• SUPPLIED MATERIAL:
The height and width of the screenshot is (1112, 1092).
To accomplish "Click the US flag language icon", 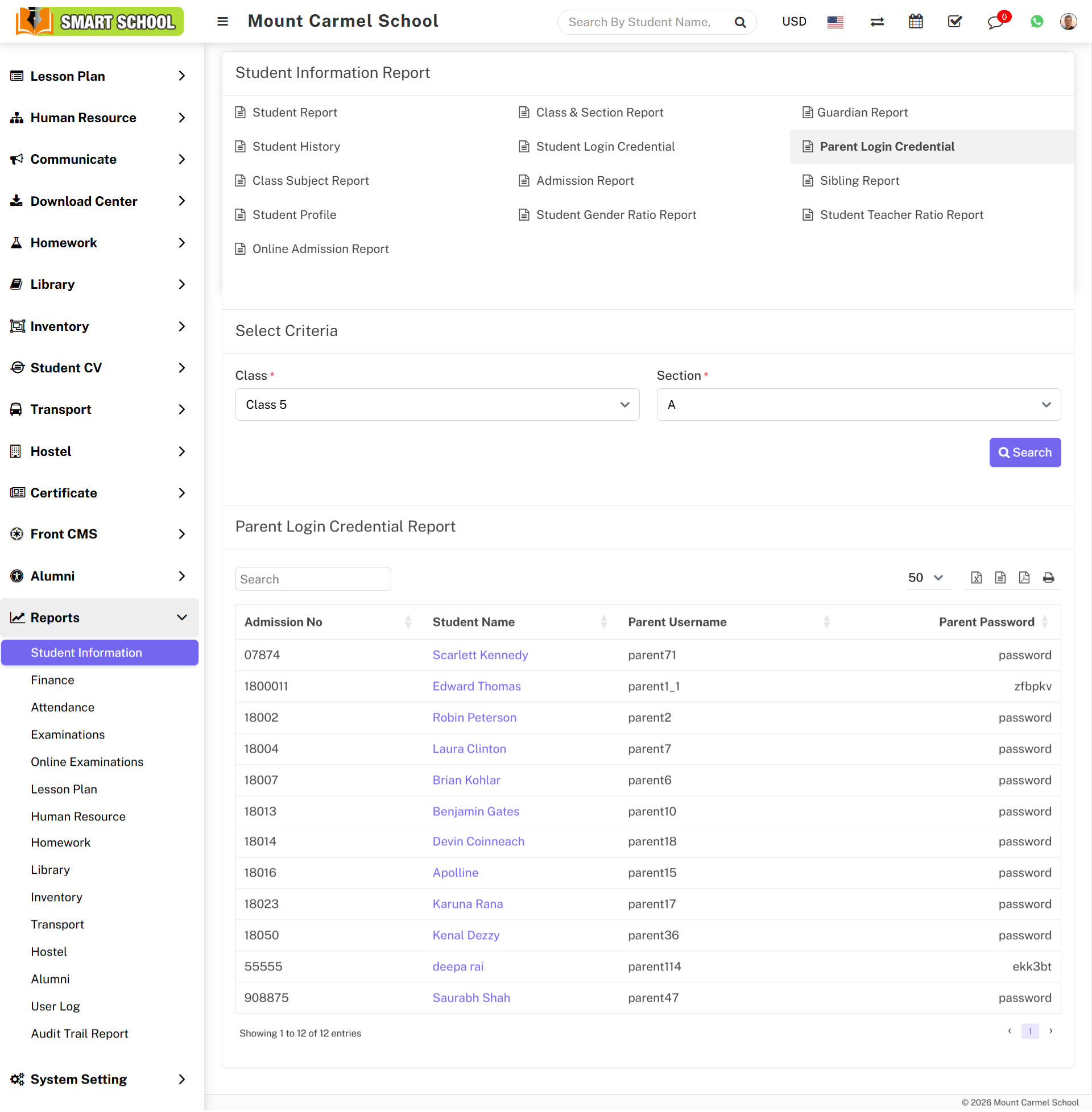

---

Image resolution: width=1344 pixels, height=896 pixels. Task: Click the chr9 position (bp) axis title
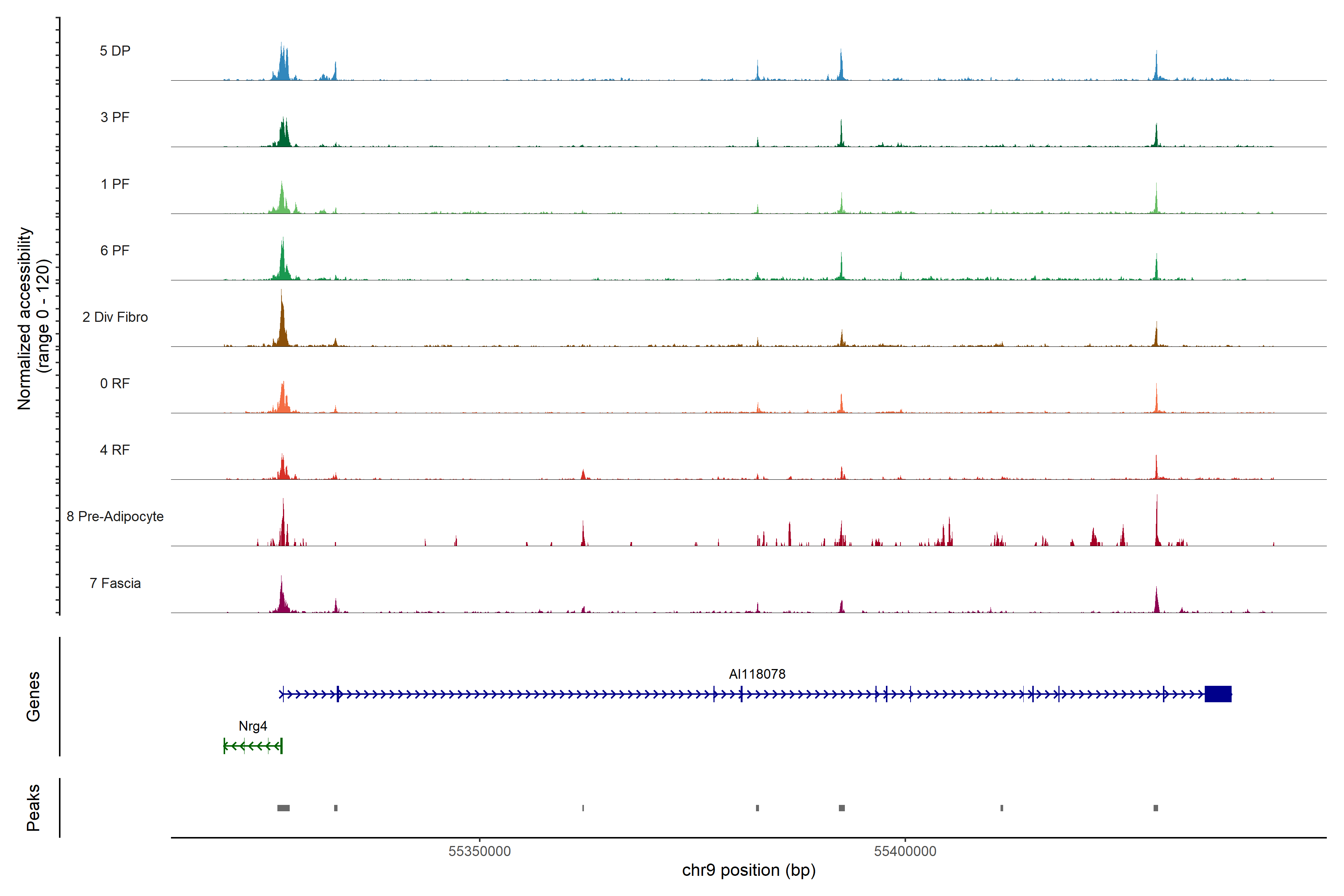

...

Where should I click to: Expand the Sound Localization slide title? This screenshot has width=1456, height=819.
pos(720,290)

• TASK DESCRIPTION: Exact copy, pictures excluded: every line above from the one containing "The height and" to the one containing "the US flag", inclusive, and nothing more.

• EXERCISE RESPONSE:
The height and width of the screenshot is (1112, 1092).
To accomplish "Click the US flag language icon", 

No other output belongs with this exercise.